This article was translated by John R. Bopp

Paul Almeida just became the Dean of the Georgetown University McDonough School of Business in August.  This Jesuit university is the oldest Catholic university in the US.

In October, Dr. Almeida wrote an article for the Financial Times defining the structure and principles of the workings behind the Jesuits, founded by Ignatius of Loyola, as a valid and current model for any multinational company.

In this extremely interesting article, he describes the elements of the inner workings of the Society of Jesus, calling this organization a “success case”.  The texts mentions two Basques, both of them saints and Jesuits: St. Ignatius of Loyola and St.
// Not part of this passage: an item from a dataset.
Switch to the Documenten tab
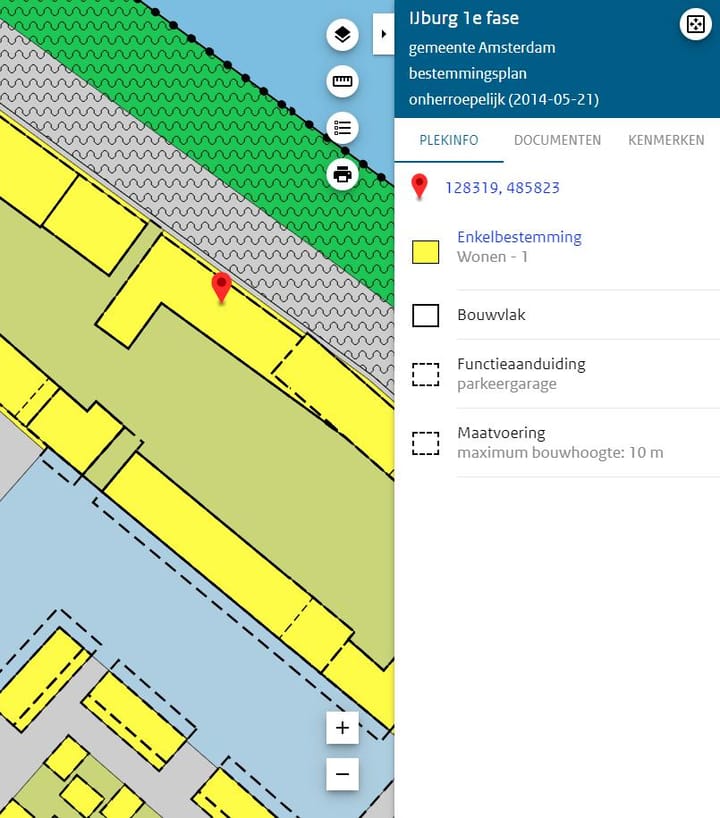 click(x=557, y=140)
Francis Xavier.  Miguel de Unamuno once said, “The Society of Jesus and Republic of Chile are the two great accomplishments of the Basque people”.
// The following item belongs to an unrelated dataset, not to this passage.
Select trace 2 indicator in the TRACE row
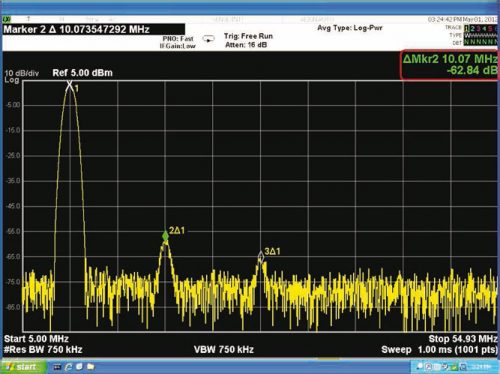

What we found curious is that there was no mention of them being Basque, when so much of what “being Basque” means can be found in the spirit of the Society.  The article highlights Ignatius’ status as a nobleman, part of the upper classes, while actually, his family was noble in a society where “nobility” was widespread.

We’re not experts in Management; we really don’t know anything more than some general definitions, but we were surprised to see the author tiptoe around one of the basic aspects of managerial technique that has been applied by the Jesuits very successfully for centuries.

Their role as missionaries, of diffusion of their doctrine and the principles of the Roman Catholic Church, has, as the article states, allowed them to reach all the corners of the world, in addition to becoming educators, creating centers of learning not only for those who could afford it, but also for those many cases of those who were worth it.

And they did so, and this is what we would like to have seen in the article’s description of the Society’s values, by adapting to local needs, learning to fit into their surroundings, and choosing to reach their goals by defending the peoples they integrated in with against the established powers of those places, in situations of persecution and even martyrdom.  We can see this in the Jesuit reductions and their leading role in Liberation theology.

Going back through old school notes, just to refresh our memory, we found this principle:

Management is made up of the integration of people in a common project, and that’s why it’s deeply inserted in our culture.  It implies that one of the basic challenges a society must face is that of finding and identifying those elements of its own tradition, history, and culture that can be used as Management building blocks.

As we said above, in order to understand the Jesuits, one cannot forget their founder was Basque, just as we can’t forget the loyal following of the principles marked by the papacy in the Second Vatican Council that it was with another Basque as the General Provost of the Society of Jesus, father Pedro Arrupe, that the Jesuits decreed in 1974:

faith in God must be inextricably linked to the indefatigable struggle to abolish all the injustices that weigh on mankind.

This led them to reinforce their commitment to helping the poorest around the world.

We’re also linking to another article in the Financial Times by Ivan Bofarull about the role of the Jesuits as explorers, in which he highlights the need to get to know and to adapt to new horizons.  The author cites some Jesuit explorers, and to that list we need to add José de Anchieta, or Padre Anchieta, the founder of Sao Paulo, who’s directly related to St. Ignatius and is a key figure in the history of Brazil.  He was also, coincidentally, a strong defender of the Indians and their culture and language.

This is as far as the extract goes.